Dean Ornish, author of several bestsellers—Love and Survival and Reversing Heart Disease—and I walk past the sweets table and play with the fruit. In this magical environment, we both lament that everyone we know could not enjoy the moment we were experiencing. The occasion seemed ideal to ask Dean to expand on a comment he made at a seminar earlier that week as he poetically described his personal battle with depression.
“When you are depressed, for the first time in your life you think you have seen the world with absolute clarity,” said Ornish. “And the reality is painfully depressing. No good can come of this existence, and your personal contribution is worthless. Until then all the times you thought you were happy, you were just deluding yourself.”
Our session highlighted the growing knowledge of the connection of depression with disease. At a first cut, approximately 18 percent of the lost workdays are attributed to depression. But what about more organic ailments that most of us think occur without any involvement from the brain? For example after a heart attack, the second most important predictor of death is depression. Patients who are depressed are more likely to have complications after heart surgery, including infection—perhaps a result of the reduced immunologic function associated with depression. They also get readmitted to the hospital more often and die more frequently after heart surgery.

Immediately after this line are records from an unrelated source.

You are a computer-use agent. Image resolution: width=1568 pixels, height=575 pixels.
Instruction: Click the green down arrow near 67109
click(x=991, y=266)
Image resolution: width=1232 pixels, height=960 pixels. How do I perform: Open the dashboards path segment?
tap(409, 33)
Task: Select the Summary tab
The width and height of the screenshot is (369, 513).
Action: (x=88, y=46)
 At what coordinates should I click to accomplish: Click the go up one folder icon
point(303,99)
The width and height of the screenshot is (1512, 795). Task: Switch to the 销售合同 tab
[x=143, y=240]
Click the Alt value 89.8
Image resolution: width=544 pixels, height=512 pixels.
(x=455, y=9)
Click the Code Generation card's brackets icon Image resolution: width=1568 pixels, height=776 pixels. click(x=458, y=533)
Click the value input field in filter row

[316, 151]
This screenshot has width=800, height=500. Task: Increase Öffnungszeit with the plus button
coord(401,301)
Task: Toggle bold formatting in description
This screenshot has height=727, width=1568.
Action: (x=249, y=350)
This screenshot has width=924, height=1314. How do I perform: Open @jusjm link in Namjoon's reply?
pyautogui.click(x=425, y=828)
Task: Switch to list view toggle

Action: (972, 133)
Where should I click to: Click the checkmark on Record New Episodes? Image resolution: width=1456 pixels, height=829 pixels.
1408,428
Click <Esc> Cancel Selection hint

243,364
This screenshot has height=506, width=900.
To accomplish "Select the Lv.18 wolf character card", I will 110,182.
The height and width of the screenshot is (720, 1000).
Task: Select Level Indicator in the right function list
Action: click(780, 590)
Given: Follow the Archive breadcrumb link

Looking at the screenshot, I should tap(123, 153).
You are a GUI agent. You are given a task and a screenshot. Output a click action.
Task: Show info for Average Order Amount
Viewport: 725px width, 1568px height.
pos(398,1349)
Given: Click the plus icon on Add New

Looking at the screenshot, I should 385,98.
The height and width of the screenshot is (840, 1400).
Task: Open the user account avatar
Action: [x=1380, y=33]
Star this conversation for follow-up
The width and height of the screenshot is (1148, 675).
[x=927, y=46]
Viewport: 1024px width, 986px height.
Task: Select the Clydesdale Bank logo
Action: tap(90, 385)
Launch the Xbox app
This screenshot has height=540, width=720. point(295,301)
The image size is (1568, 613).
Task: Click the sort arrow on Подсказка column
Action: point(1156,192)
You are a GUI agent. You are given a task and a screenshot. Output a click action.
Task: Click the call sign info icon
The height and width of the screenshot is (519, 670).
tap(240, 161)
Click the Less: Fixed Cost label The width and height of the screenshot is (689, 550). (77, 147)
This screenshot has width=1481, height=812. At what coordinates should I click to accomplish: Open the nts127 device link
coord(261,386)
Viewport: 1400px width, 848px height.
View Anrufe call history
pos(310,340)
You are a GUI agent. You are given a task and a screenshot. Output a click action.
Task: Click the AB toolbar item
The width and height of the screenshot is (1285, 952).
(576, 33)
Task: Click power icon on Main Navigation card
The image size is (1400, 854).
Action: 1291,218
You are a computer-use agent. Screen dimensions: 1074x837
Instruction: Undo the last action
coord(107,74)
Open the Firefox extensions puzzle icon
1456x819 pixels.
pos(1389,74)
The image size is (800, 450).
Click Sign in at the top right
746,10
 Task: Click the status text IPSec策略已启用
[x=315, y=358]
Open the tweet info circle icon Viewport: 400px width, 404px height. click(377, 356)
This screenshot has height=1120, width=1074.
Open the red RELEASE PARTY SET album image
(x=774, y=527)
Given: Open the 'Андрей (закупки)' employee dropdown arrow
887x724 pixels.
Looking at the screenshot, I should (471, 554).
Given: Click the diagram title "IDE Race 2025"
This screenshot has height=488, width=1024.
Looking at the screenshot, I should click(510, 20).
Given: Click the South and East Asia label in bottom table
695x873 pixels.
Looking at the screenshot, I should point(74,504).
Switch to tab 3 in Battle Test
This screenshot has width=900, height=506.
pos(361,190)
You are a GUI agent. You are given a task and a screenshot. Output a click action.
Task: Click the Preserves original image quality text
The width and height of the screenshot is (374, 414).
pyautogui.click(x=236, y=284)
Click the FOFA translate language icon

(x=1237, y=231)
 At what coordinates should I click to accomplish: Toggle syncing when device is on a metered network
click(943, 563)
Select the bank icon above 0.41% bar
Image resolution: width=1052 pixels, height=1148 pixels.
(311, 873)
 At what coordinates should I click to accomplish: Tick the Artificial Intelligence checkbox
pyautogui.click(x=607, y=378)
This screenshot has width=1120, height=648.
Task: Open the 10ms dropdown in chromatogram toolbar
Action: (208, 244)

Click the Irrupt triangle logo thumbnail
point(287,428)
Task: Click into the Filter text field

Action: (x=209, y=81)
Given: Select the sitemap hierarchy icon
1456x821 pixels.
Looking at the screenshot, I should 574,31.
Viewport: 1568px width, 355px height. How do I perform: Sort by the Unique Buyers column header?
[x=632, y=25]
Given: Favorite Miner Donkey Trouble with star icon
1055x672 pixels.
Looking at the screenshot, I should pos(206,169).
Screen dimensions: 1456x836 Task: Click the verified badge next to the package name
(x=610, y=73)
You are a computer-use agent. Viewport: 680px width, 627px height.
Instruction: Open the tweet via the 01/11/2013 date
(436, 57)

The converse is also true. Patients who have someone or thing that they love at home survive major illness better than those who do not. This is true even if the loved entity is a pet. They also do better if they belong to an organization that can provide them social support, which is perhaps why churchgoers often seem to survive more often than expected.
Dean reached his lowest point of depression while in college in Texas. All the precipitating factors appeared stacked against him—a lonely dorm room with a brilliant roommate who made him feel inadequate, as well as a high-pressure, pre-med existence in an unfriendly environment far from home. He contemplated suicide by several means and had worked out the details meticulously.
Mental illness afflicts 20 percent of adults and is the largest cause of work loss in the country. As a society we have historically ignored the problem and felt the disease to be a weakness of those suffering. Yet depression is caused by biochemical changes in the mind that are related to genetic as well as environmental factors. And they are responsive to aggressive pharmacologic and environmental treatments.
Numerous herbal remedies have been shown to help patients with mild to moderate depression. More conventional approaches with cognitive-behavioral therapy and selective serotonin reuptake inhibitors (SSRIs), such as Prozac and Zoloft, may also be useful. Dean’s dedicated parents saved his life by rescuing him at school and supporting him through recovery. For Ornish, life changed.
“Depression, like any form of suffering, can be a doorway for transforming our lives for the better,” Ornish says. “I was profoundly depressed in college years ago. Having survived it, I became interested in understanding what caused me to feel that way, and found that the different parts of what became my lifestyle program were enormously helpful in my life. Unfortunately, most physicians are not trained to help people use the experience of suffering as a doorway for change.”
The social stigmata associated with this organic ailment should not stop others from seeking and gaining a full recovery.